Final verdict: FCX's long-term copper thesis remains intact - structural supply deficit (150-400K MT in 2026 per J.P. Morgan and BMI), U.S. tariff tailwinds (40% pricing power increase per Morgan Stanley), and eventual Grasberg recovery. BUT at 38x P/E near 52-week highs with Grasberg restart 4-6 months away and earnings risk imminent, the risk/reward is UNFAVORABLE for aggressive new positioning.

The $1.9M institutional put buy at $50 is a CLEAR signal: smart money sees downside risk to the strike through February. Don't fight the tape.

Be patient. Let earnings clear. Look for better entry at $50-52. The copper supercycle will still be here in 2-3 months, and you'll sleep better paying $51 instead of $54.
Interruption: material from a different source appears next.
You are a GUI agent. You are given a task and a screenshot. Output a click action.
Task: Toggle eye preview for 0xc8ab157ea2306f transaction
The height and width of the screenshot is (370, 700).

Disclaimer: Options trading involves substantial risk of loss and is not suitable for all investors. This analysis is for educational purposes only and not financial advice. Past performance doesn't guarantee future results. The volume-to-OI ratio of 4.4x reflects this specific trade's unusual nature - it does not imply the trade will be profitable or that you should follow it. Always do your own research and consider consulting a licensed financial advisor before trading. Earnings create binary event risk with potential for 10-15% gaps either direction.


About Freeport-McMoRan: Freeport-McMoRan is the world's largest publicly traded copper producer, operating major mines including Grasberg in Indonesia (world's 2nd largest copper mine) and Morenci in Arizona. The company has a market cap of ~$79.16 billion in the Copper and Gold Mining industry.